L’effondrement du cours des matières premières et du pétrole n’incite pas à se tourner vers les matières recyclées. Le chiffre d’affaires du secteur a reculé de 2 % l’an dernier et les recycleurs sont fragilisés.
A deux mois de l’ouverture à Paris de la conférence mondiale sur le climat COP 21, le bilan 2014 du secteur du recyclage en France aboutit à un constat paradoxal : « Jamais on n’a autant parlé d’économie circulaire et, pourtant, jamais l’économie linéaire n’a été aussi prégnante », observe ainsi Jean-Philippe Carpentier, président de la fédération des recycleurs Federec. Selon ses estimations, l’an dernier, le chiffre d’affaires des recycleurs a baissé de 2 %, à 9,03 milliards d’euros, malgré une hausse de 3,5 % du tonnage collecté, dont + 10 % pour le plastique ou encore + 6 % pour les métaux non ferreux.
Et surtout, « 2015 va être une année catastrophique, prévient Alfred Rosales, directeur général de Federec. En 2014, la hausse du volume a compensé les baisses de prix de vente du recyclé et seule la ferraille a vu son chiffre d’affaires reculer, de 10 %. Mais en 2015, ce recul va s’accentuer, le chiffre d’affaires de la filière des non-ferreux va, lui aussi, baisser, ainsi, probablement, que celui du plastique, où il risque d’y avoir des dépôts de bilan. » Bien que les effectifs des 1.300 sociétés du secteur aient progressé de 1,8 % en 2014, à 26.500 salariés, leur rentabilité s’érode et « les entreprises tapent dans leur trésorerie. Si ça continue nous allons entrer dans le dur », résume Jean-Philippe Carpentier.
Filière fragilisée
En cause : la chute des cours mondiaux des matières premières depuis un an. Pétrole, nickel, cuivre, aluminium… tout plonge. Les industriels, qui n’ont aucune obligation légale d’incorporer des matières recyclées dans leur fabrication, n’ont guère de raison d’en acheter quand la matière vierge devient moins chère, ce qui est le cas aujourd’hui, particulièrement cette année, où la dégringolade des cours s’est accélérée. S’y ajoute la baisse de la production industrielle (la France a atteint un point bas cet été), qui crée une surcapacité de production de matière primaire venant concurrencer le recyclé. Autre handicap du secteur, « les contraintes réglementaires (garanties financières, obligations déclaratives, etc.) exigées pour créer une entreprise de recyclage se multiplient au point de devenir ingérables », dénonce-t-il.
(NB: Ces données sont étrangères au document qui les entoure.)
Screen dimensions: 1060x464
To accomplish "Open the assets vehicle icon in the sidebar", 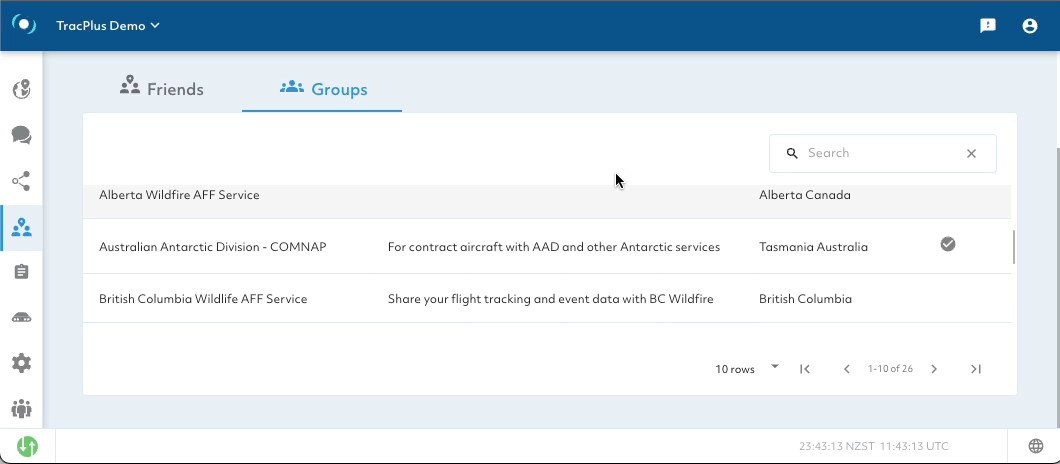I will click(x=21, y=318).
La filière de la ferraille est actuellement la plus mal en point. « Elle n’a jamais connu une situation aussi grave. Depuis 2015, pour la première fois, la Chine exporte des billettes d’acier (la matière première issue du minerai de fer), concurrençant la ferraille. On voit aussi des billettes d’acier russes » vendues en Turquie et en Europe, alerte Jean-Philippe Carpentier. La filière française de la ferraille a déjà été fragilisée par l’interdiction en 2012 du paiement en liquide des ventes de métaux. La France et le Royaume-Uni, qui ont cette restriction, n’ont pas réussi à l’imposer au reste de l’Europe. Résultat : une multiplication des camionnettes de ferraille sortant clandestinement de France. « Dans la région Nord-Picardie, cette interdiction s’est traduite par une baisse de 30 à 40 % de la collecte… » résume-t-il.
Aujourd’hui, plus personne n’imagine une remontée du cours du baril en 2016. Pour autant, Federec n’attend pas de l’Etat qu’il impose un quota obligatoire de matières recyclées aux industriels. « A partir du moment où nous demandons qu’on desserre l’étau des normes, on ne peut pas faire aux industriels ce qu’on refuse pour nous-mêmes, explique Jean-Philippe Carpentier. La solution est plutôt de taxer le prix de la tonne de CO2, qui ne coûte que 6 euros en France contre 150 euros en Suède ». C’est aussi l’analyse du PDG de Veolia, Antoine Frérot. Une économie qui ne pénalise pas le carbone ne peut pas prétendre réduire les émissions de CO2. Reste à surmonter le lobby des industriels, qui brandissent la menace de la perte de compétitivité.